Coup de bluff. Peu avant son retour, Kevin Villaret raconte avoir postulé auprès d'une multitude d’établissements en Suisse, pays dans lequel il se sentait bien. On lui propose une place de second au Bois Sauvage, qu’il accepte. Mais à son arrivée, il apprend que toute la brigade est partie soudainement. C’est alors qu'il tente un coup de bluff: «J’ai averti les propriétaires que je n’avais jamais tenu de poste de chef, mais que le défi me faisait de l’œil.» Seul en cuisine, il reprend une carte établie par le chef précédent, emplie de burgers, de röstis et de fondues, qui change trois à quatre fois par an… Un menu qui le fatigue et l’ennuie, exprime-t-il aujourd’hui.

 

Quête personnelle. Mais pour le jeune homme, c’est aussi une manière d’apprendre, de comprendre comment faire mieux tous les jours, et de découvrir petit à petit le terroir dans lequel il s’inscrit. «J’ai petit à petit changé la carte et les fournisseurs afin de m’aligner avec une cuisine qui fait sens pour moi.

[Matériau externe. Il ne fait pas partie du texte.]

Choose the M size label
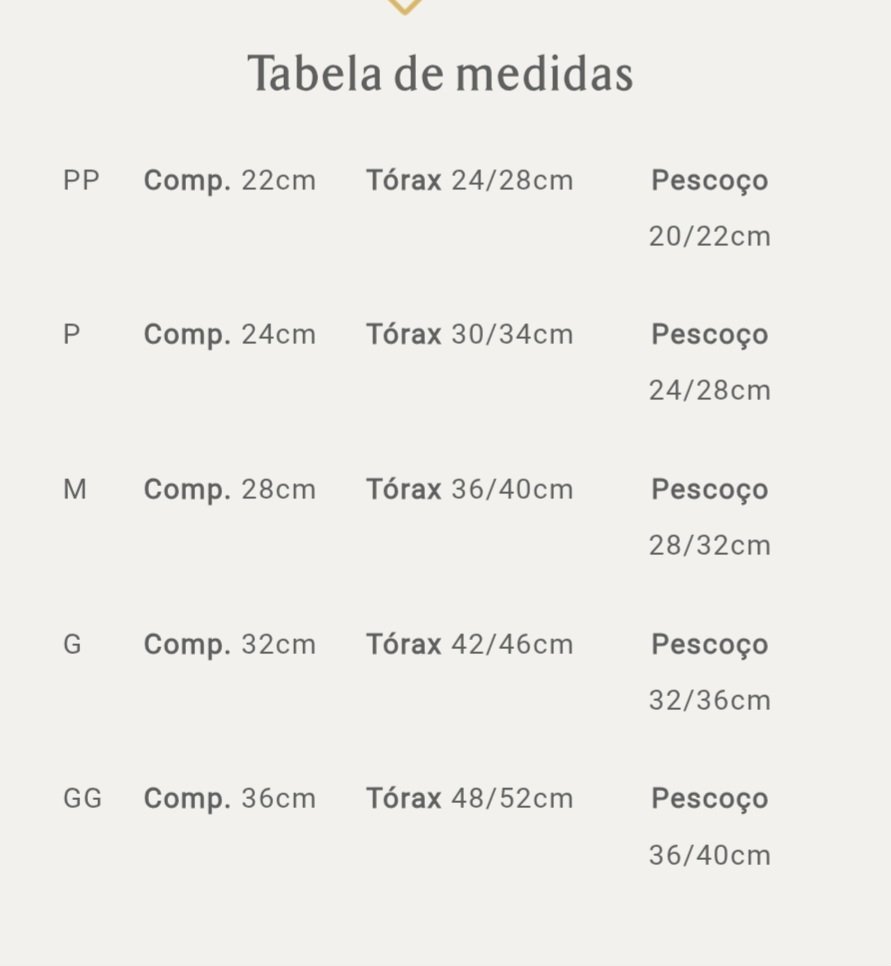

Je crois aux ingrédients que l’on trouve dans la nature et dont on ne se rend plus compte qu’ils existent», sourit-il en racontant ses balades en forêt, ses découvertes de champignons ou encore ses arrêts imprévus en voiture, après avoir repéré un sous-bois «intéressant». Ces recherches, ce travail sur le terrain, ces rencontres: tout cela l’aide à s’intégrer dans le Val d’Hérémence. Aujourd’hui, la confiance avec les fournisseurs est établie.

3x2 Ô Bois Sauvage Hérémence Kevin Villaret hiver 2023-2024

Kevin Villaret a appris à apprivoiser ce que la nature alpine lui inspire.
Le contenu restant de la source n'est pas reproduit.